LISTED RECORDS:
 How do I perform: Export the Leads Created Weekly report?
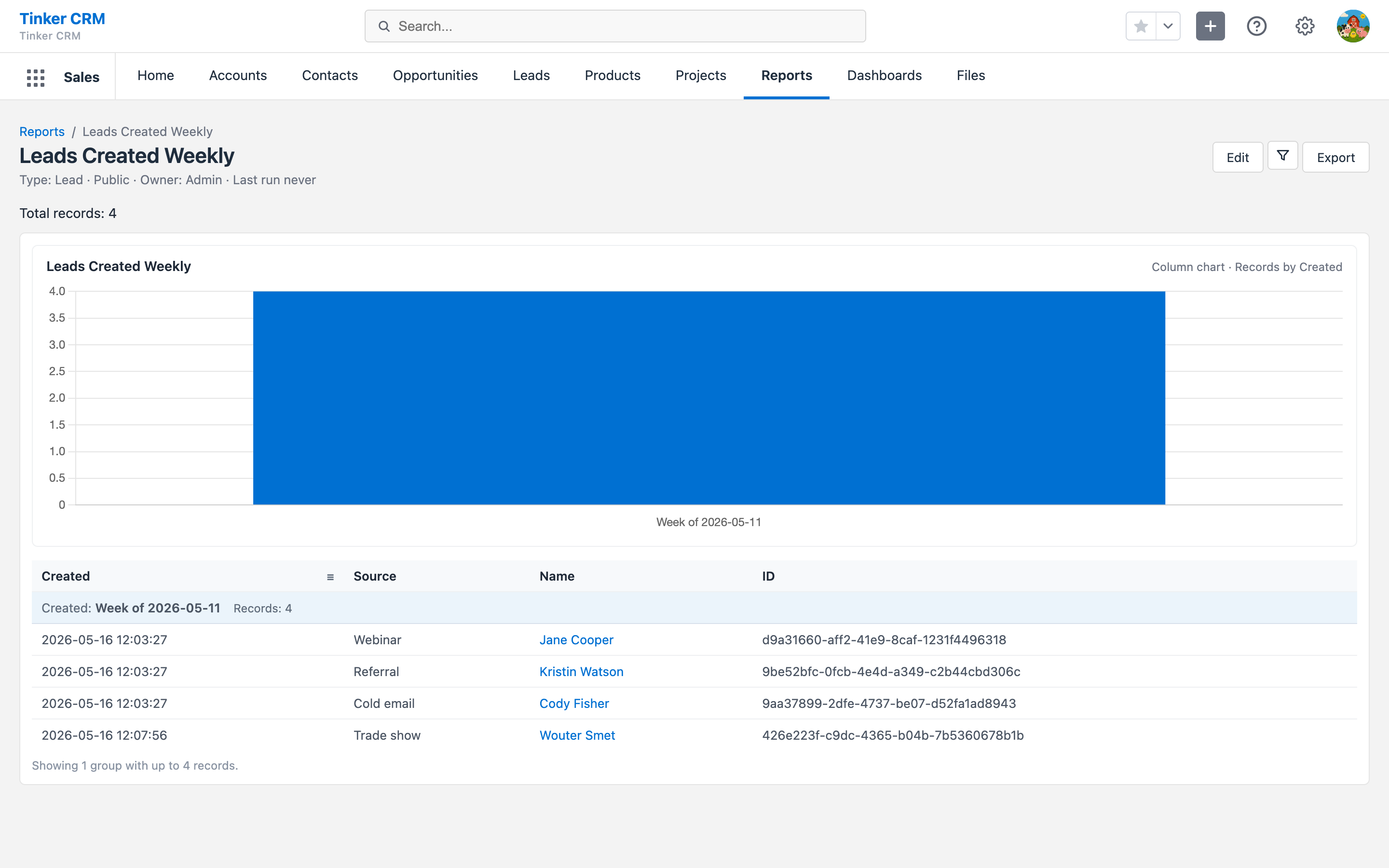(1335, 157)
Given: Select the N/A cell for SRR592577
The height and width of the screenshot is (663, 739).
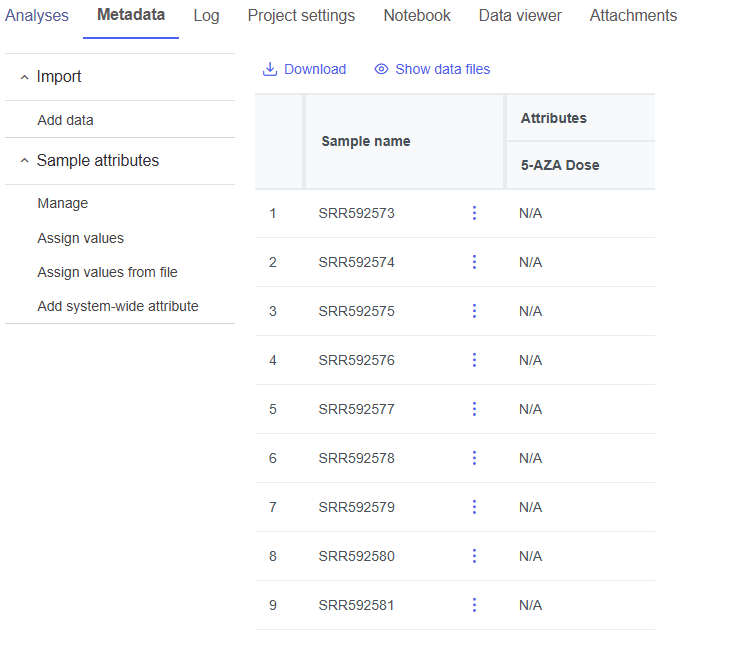Looking at the screenshot, I should point(530,409).
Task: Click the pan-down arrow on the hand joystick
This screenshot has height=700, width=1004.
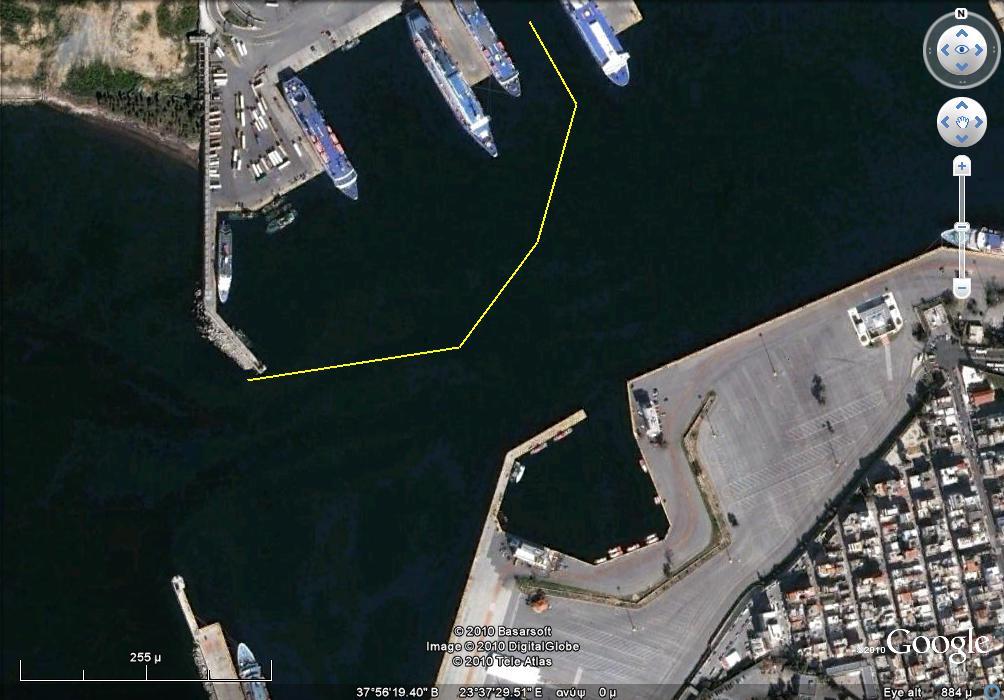Action: point(962,138)
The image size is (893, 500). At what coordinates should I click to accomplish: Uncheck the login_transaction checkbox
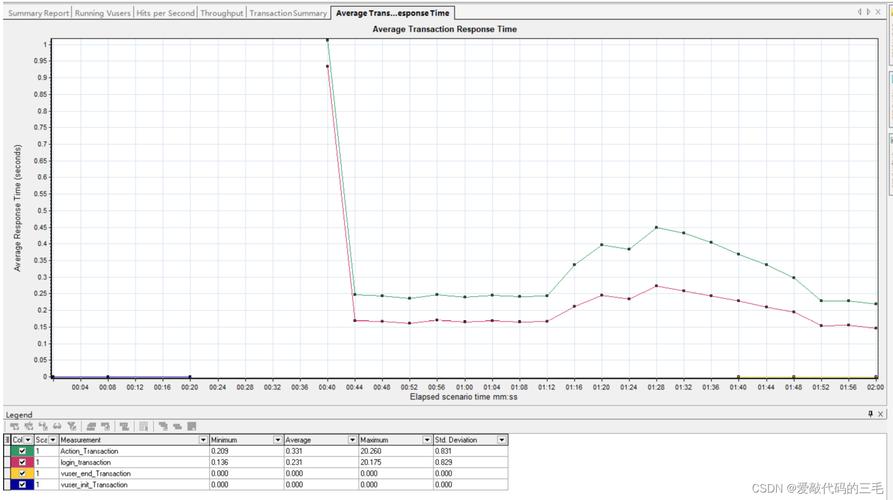[22, 462]
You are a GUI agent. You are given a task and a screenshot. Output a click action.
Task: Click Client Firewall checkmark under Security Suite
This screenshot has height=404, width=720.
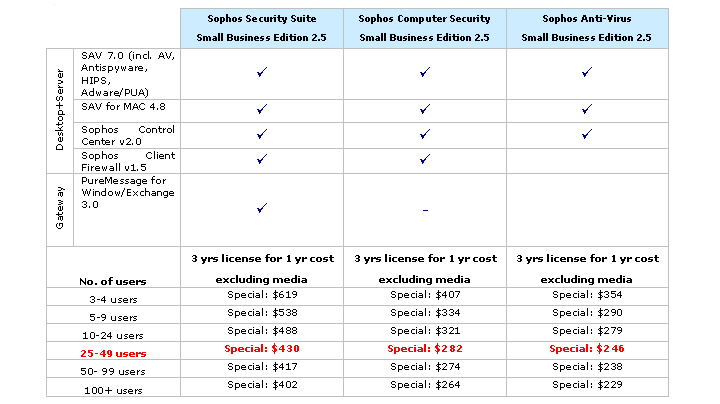[262, 158]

TASK DIRECTIONS: From the line containing "Task: Click Client" down to the last line of the entries above, copy each line exactly and nothing more. Leave pictures out.

WRITTEN SOLUTION:
Task: Click Client Firewall checkmark under Security Suite
This screenshot has height=404, width=720.
[262, 158]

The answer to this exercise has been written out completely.